Dans les secteurs où le contrat à durée déterminée d’usage est autorisé (artistes, techniciens du spectacle, animation, etc.), la loi prévoit une exception : pas de durée maximale ni de délai de carence. En théorie, on peut enchaîner les CDD sans limite. En pratique, l’employeur doit prouver que l’emploi est vraiment intermittent et que le recours à ce type de contrat est justifié par l’usage constant. Les abus sont fréquents : des salariés enchaînent des années de CDD pour un même emploi permanent. Dans ce cas, la requalification en CDI est possible, mais les prud’hommes examinent au cas par cas. Attention : ne confondez pas « usage » et « abus ». Si vous travaillez depuis plusieurs années dans la même structure, pour le même poste, vous avez des droits.

Les CDD de chantier ou d’opération : une exception limitée

Dans le bâtiment ou l’industrie, certains CDD sont conclus pour une opération spécifique (chantier, projet). Ces contrats peuvent excéder 18 mois si leur motif est précis et la mission clairement définie. Cependant, l’employeur doit respecter un formalisme strict : mention du chantier, date prévisionnelle de fin, et durée totale réaliste. Si le chantier est fictif ou la durée excessive, la requalification en CDI est encourue. Vérifiez que le contrat mentionne bien un maximum et que les règles de renouvellement sont respectées.

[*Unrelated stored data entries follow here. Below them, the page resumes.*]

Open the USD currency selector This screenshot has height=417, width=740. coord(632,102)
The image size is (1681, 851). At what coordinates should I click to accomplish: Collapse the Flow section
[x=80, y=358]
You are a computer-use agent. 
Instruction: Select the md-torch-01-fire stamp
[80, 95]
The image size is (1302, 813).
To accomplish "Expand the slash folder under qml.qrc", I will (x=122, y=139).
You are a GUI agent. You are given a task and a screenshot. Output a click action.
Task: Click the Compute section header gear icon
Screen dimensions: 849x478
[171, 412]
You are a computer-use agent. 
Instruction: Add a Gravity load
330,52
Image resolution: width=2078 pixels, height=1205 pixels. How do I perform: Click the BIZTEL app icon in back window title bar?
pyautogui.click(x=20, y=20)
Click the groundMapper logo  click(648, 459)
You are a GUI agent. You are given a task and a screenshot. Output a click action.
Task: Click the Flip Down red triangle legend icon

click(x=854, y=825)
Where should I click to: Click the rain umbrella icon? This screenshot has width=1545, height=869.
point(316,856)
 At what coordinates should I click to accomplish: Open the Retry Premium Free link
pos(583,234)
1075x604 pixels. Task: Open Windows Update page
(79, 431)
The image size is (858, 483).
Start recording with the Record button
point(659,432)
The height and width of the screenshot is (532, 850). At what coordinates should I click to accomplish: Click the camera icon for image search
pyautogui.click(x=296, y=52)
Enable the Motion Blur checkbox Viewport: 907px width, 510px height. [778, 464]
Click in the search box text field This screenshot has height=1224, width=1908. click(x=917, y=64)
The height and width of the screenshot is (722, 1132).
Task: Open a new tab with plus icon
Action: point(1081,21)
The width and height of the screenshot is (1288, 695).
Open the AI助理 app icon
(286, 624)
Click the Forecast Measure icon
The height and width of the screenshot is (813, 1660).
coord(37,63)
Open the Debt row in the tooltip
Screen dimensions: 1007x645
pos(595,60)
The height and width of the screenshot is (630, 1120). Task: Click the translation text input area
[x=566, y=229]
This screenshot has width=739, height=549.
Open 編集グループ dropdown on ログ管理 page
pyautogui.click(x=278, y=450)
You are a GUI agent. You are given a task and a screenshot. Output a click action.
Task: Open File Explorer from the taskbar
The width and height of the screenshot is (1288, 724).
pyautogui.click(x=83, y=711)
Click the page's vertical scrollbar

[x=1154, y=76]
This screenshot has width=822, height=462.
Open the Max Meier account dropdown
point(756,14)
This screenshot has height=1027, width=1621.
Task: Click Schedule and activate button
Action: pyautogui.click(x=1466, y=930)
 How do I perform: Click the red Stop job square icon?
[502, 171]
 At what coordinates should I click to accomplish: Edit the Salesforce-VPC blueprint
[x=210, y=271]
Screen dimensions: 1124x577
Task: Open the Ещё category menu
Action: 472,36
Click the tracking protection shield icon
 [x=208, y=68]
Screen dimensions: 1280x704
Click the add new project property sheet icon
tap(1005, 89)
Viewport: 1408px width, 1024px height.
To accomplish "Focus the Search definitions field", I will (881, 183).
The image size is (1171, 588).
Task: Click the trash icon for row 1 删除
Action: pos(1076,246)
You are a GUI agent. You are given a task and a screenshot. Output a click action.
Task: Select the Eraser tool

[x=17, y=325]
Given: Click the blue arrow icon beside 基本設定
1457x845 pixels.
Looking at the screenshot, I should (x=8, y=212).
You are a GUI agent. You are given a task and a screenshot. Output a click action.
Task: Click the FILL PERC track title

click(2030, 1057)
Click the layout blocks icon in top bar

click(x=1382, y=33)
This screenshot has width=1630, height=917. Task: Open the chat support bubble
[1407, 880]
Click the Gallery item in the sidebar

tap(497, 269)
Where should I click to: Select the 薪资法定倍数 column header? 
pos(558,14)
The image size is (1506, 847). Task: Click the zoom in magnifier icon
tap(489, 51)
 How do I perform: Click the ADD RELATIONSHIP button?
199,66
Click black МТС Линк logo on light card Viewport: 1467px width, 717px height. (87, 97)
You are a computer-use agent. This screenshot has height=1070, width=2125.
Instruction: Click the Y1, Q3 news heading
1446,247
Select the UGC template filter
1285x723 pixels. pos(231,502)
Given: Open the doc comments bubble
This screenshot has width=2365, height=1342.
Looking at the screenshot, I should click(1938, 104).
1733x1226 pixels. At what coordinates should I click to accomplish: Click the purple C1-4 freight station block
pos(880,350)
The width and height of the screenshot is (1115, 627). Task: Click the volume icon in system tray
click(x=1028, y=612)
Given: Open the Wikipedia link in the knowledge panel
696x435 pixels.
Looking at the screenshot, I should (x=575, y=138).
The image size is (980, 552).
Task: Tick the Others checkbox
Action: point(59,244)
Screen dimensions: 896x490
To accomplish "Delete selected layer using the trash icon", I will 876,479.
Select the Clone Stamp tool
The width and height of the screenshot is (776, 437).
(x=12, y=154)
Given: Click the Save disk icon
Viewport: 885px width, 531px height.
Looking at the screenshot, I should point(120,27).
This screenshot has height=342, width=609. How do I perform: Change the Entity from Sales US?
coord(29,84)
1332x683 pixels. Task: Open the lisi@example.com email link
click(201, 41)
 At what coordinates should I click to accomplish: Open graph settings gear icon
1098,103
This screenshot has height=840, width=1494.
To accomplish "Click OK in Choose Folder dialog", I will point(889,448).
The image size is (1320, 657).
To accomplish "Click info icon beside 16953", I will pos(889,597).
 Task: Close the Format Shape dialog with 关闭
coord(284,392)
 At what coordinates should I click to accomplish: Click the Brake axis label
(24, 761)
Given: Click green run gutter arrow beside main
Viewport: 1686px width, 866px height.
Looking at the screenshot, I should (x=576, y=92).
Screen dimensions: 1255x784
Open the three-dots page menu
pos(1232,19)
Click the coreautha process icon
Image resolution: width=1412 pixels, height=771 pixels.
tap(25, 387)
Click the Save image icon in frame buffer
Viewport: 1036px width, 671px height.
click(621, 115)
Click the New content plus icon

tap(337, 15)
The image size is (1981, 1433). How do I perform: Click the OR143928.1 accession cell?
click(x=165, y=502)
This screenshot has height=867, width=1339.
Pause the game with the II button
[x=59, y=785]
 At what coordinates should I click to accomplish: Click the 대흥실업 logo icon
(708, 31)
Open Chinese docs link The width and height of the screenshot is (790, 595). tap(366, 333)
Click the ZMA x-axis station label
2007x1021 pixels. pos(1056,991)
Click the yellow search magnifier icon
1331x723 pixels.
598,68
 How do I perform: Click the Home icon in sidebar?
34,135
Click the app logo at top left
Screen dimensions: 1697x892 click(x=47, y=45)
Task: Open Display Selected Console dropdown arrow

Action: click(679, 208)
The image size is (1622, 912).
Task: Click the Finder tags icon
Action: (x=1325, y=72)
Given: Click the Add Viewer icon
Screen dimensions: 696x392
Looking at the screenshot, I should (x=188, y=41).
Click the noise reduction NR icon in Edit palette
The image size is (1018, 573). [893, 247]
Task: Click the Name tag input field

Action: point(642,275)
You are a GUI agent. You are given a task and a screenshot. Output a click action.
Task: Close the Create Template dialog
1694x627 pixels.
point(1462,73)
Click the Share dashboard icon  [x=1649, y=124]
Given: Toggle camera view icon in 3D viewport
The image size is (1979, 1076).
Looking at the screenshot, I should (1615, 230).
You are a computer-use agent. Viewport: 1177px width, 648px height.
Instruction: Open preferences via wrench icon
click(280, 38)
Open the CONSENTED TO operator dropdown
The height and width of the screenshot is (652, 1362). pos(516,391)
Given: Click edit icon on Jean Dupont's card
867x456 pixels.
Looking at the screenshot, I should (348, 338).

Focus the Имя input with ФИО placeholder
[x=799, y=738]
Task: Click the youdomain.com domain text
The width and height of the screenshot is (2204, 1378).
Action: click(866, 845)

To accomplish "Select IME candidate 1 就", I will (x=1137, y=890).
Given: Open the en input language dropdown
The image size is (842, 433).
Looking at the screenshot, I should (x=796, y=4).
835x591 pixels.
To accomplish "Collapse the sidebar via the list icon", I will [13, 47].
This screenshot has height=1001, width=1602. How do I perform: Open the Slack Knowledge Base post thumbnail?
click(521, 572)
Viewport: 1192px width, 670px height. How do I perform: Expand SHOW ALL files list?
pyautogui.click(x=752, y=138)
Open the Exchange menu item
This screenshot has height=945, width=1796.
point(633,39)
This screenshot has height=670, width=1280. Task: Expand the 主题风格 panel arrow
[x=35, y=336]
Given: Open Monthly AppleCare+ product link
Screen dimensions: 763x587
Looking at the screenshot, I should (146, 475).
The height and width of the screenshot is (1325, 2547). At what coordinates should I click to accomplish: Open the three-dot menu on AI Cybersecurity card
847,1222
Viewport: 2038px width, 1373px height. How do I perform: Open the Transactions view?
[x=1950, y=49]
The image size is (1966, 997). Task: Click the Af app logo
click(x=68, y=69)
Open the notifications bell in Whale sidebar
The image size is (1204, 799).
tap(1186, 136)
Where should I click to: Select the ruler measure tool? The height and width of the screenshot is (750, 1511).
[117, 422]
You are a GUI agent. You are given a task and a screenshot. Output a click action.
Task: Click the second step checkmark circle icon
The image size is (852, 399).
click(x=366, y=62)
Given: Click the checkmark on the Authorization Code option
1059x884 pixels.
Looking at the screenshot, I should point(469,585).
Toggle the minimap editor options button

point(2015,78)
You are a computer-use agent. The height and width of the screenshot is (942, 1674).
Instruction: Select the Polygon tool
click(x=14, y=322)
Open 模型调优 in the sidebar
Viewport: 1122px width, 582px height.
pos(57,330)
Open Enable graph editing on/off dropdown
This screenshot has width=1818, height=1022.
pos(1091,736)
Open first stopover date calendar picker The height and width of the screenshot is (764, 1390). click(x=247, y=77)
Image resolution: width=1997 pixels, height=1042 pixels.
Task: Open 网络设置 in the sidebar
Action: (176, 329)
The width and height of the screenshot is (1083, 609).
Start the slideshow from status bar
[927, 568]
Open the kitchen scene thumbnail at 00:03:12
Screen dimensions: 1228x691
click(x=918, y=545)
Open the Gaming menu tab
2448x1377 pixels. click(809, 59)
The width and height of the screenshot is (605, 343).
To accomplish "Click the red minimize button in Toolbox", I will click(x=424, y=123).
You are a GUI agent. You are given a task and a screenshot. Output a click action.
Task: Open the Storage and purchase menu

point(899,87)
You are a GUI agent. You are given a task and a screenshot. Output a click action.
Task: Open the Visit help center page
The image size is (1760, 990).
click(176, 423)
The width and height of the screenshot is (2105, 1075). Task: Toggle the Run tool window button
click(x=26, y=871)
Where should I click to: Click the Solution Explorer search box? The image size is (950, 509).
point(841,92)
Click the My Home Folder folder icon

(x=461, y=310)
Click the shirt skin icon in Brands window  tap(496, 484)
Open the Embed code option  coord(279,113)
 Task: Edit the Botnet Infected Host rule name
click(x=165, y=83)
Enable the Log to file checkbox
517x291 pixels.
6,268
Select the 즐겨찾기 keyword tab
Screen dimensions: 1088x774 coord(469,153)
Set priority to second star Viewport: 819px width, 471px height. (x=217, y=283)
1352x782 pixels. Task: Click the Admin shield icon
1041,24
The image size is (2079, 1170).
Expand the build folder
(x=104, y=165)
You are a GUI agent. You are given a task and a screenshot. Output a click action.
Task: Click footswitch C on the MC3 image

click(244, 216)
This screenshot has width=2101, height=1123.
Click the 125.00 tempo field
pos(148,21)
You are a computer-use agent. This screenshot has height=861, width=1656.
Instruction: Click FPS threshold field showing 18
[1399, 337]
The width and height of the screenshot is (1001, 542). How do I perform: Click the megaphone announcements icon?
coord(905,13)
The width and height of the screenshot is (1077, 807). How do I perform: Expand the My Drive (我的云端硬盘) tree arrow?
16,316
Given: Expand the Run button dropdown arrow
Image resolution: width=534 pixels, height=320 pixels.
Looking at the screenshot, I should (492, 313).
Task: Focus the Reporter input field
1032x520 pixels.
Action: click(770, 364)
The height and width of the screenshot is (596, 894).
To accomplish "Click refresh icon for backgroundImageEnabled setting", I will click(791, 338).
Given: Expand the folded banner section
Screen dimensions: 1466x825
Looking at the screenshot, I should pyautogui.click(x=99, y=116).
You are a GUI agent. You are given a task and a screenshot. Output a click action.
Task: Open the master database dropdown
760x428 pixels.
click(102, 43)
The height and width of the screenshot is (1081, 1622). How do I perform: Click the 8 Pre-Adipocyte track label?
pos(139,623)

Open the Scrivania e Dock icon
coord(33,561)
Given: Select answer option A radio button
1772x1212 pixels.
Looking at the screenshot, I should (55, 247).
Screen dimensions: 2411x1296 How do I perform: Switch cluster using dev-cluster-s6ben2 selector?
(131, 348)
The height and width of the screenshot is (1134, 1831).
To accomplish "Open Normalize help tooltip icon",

En résumé, plutôt que de chercher un nombre magique, regardez la durée totale de vos contrats, le nombre de renouvellements, le délai de carence respecté, et le motif réel. Si l’un de ces éléments cloche, parlez-en à un conseiller syndical ou à un avocat spécialisé. Le CDI n’est pas une faveur, c’est un droit quand le CDD est utilisé de manière abusive.